T
o the E
ditor: While impressed with the creativity of the study by Alexander Viktorin, M.Sc., et al. (
1), published in the October 2014 issue of the
Journal, regarding the risk of transition to mania during antidepressant treatment in bipolar I disorder, we disagree with their conclusions, especially the conclusion that antidepressants are associated with mania.
We disagree that there is “an increased risk of manic switch among patients with bipolar disorder on antidepressant monotherapy.” The authors report a hazard ratio of 2.83 for mania in patients taking antidepressants alone compared with those taking antidepressants with a mood stabilizer. With an uncorrected p value of 0.028 for the hazard ratio (and multiple hypothesis tests), the event rate is so low as to leave great uncertainty about whether this is a true effect and what is its actual magnitude. On closer examination, the increase in
absolute risk associated with antidepressant monotherapy in this study is small and not likely clinically significant.

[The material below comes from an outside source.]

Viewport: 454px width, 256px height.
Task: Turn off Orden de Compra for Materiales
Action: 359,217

Of 1,117 patients, only 10 additional cases of mania were found during monotherapy antidepressant treatment compared with the period without antidepressant treatment, a 0.9% increase in absolute risk. Using the number needed to harm, 112 patients would need to be treated with monotherapy antidepressants before a single one would develop mania. This would be considered insignificant even in a well-controlled, randomized trial. For comparison, the number needed to harm for metabolic abnormalities associated with atypical antipsychotics (often used for bipolar depression) has been estimated at 6 for quetiapine and 10 for olanzapine/fluoxetine (
2). While evidence of efficacy in bipolar depression for some atypical antipsychotics is much more substantial than that for antidepressants, so are their risks.
Furthermore, if one is to conclude from this study that monotherapy antidepressants increase mania risk in bipolar I disorder patients, then one must also conclude that antidepressants are protective against mania. After all, with a hazard ratio of 0.68, the risk of mania for patients taking antidepressants long-term compared with those not taking antidepressants was actually reduced by 32%.

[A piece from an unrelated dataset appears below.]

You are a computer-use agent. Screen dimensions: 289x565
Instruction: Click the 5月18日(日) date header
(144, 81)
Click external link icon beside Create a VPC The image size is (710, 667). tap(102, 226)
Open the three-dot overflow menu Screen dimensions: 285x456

It is argued that the within-subjects design controls for confounding, but this assumes that the pattern of illness remains constant over time within any patient. These results may still represent confounding by indication. Registries and electronic health records represent powerful but not infallible tools for pharmacovigilance; confounding must be considered in any nonrandomized design.
Perhaps confirmation bias inadvertently led the authors to interpret their data in line with what is already conventional wisdom: that antidepressants increased risk of mania—and to deemphasize the much stronger association that they report in their study: that antidepressant use in bipolar I disorder prevents mania. Examining the same data, we conclude that neither finding is likely related to the properties of antidepressants themselves. The data certainly do not support the notion that monotherapy antidepressant treatment is unsafe in bipolar I disorder. The risks (or benefits) of antidepressant use in bipolar I disorder, particularly relative to potentially more harmful strategies, remain uncertain.